Indefinite optimists' "lean startup" methodology can diminish the potential to build the future.
Book: Zero to One: Notes on Startups, or How to Build the Future
In Zero to One, Peter Thiel divides views on the future into 4 quadrants: Optimistic vs. Pessimistic, and Definite vs. Indefinite.
The four quadrants mean:
- Definite Optimism: The future will be better, and we have plans to improve it.
- Indefinite Optimism: The future will be better, but we can never know how exactly. Therefore, we don't make specific plans.
- Definite Pessimism: The future will be bleak, so we must prepare for it.
- Indefinite Pessimism: The future will be bleak, but we have no idea what to do about it.
Thiel argued that definite optimists made the world more prosperous and healthier than previously imaginable, with some examples of the Golden Gate Bridge (1933-1937), The Manhattan Project (1941-1945), and the Interstate Highway System (1956-1965).

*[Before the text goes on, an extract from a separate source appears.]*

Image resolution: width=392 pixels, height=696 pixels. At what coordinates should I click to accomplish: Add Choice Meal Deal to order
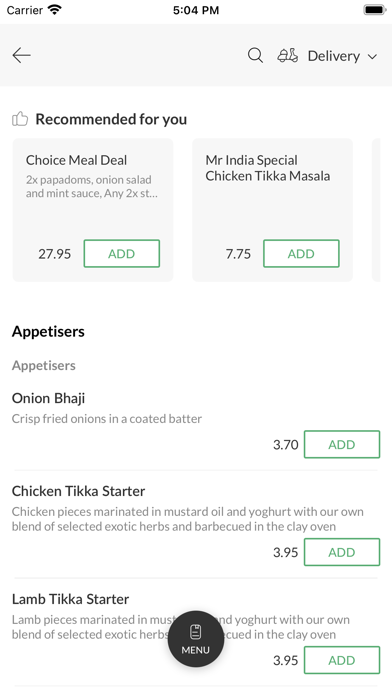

He then contended that the US now has been defined by indefinite optimism. Instead of working for years on revolutionary products, indefinite optimists rearrange already-exist ones. Even in Silicon Valley, the idea of "lean startup", that startup should adapt and evolve to an ever-changing environment since entrepreneurs are told that nothing can be known in advance without listening to users, is not something that can work to build future.
The other three quadrants can work. Definite optimism works when you build the envisioned future. Definite pessimism works by copying things without anything new. Indefinite pessimism works because it's self-fulfilling. If you don't want to do anything, you probably will get nothing better. But indefinite optimism seems inherently unsustainable: how can the future get better if no one plans for it?
Hence, Thiel said that the common belief in modern software practice in incrementalism, that the best way forward is small, iterative, adjacent steps, can diminish potential. Making small changes to existing things might lead you to a local maximum, but it won't help you find the global maximum.
You could build the best version of an app that lets people order toilet paper from their iPhone. But iteration without a bold plan won't take you from 0 to 1. In other words, to make a great company, it needs to have a concrete plan for a future that other people haven't yet imagined.